This morning’s Westminster Forum event on the Future of Artificial Intelligence provided an interesting angle on “Trust in AI”. All speakers agreed that such trust is essential if AI is to achieve acceptance, and that (self-)regulatory frameworks can help to support it. However AI doesn’t stand alone: it depends on technical and organisational foundations. And if those aren’t already trusted it will be much harder – perhaps impossible – to create trust in any AI that is built on them. At the very least, a realistic assessment of how much trust we already have can inform how much of a “trust leap” the introduction of AI might involve.
The first layer is the context within which we work, or propose to act. Are organisations in that field generally trusted to behave responsibly, or are there concerns about hidden agendas and motivations? If you need to establish yourself as the only ethical actor in an unethical field, then do that first before you introduce further technological complexity, which may well be perceived and portrayed as suspicious opaqueness.
Next, since most AI systems will consume data, are our existing practices when handling and using data trusted? If we are seen as behaving responsibly in the ways we have humans collect, process and use data, then carefully introducing AI for the bulk data handling (thereby reducing the amount of access by human eyeballs) could even increase trust. Research by the Open University found that educational institutions generally are trusted by students to use data appropriately and ethically, but there are also stories of students creating their own data segregation, because they were not sufficiently confident of the university’s. We must be careful that introducing AI contributes to the former, rather than the latter.

§ **SUPPLIED INFORMATION**:
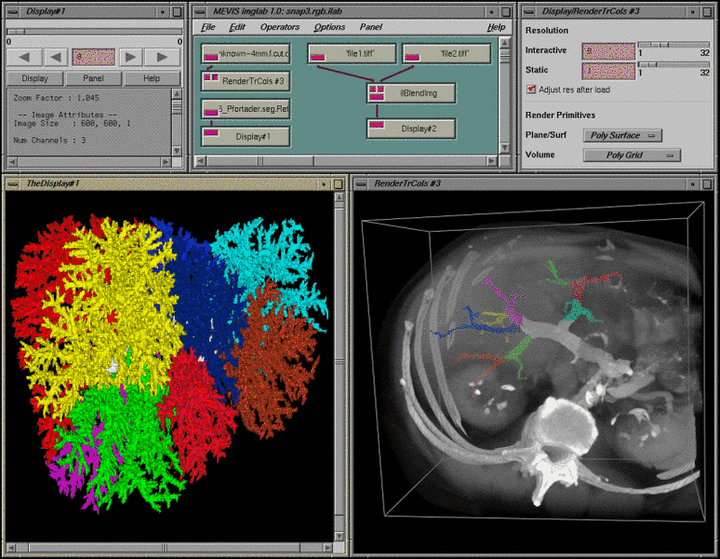Step back one frame in Display#1
The image size is (720, 559).
(56, 57)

§ **PROBLEM SET**:
[a] Translate this sentence from the text on trust in AI into Spanish: "The first layer is the context within which we work, or propose to act."
[b] According to the text on trust in AI, whose research found that students generally trust educational institutions to use data appropriately and ethically?
[c] Resume the text on trust in AI, picking up after its final sentence.
The material was drawn from a source separate from the text on trust in AI.

§ **ANSWERS TO THIS EXERCISE**:
[a] La primera capa es el contexto en el que trabajamos o en el que nos proponemos actuar.

[b] Research by the Open University.

[c]
If this analysis has identified a “trust gap”, that needn’t mean avoiding AI entirely. But while working to strengthen the trust foundations, it will probably be best to stick to low-risk applications of AI, rather than over-loading what trust we have. Interestingly, risk involves the same three factors – technology, data and context. Here, again, the context or purpose and the data we use may well be at least as important than the technology. Natural language processing involves some of the most complex AI algorithms, but many of its useful applications – for example chatbots and subtitling – involve little risk. But an algorithm as simple as a linear regression may be high-risk if used in a context where it influences life-changing decisions, or to process sensitive data.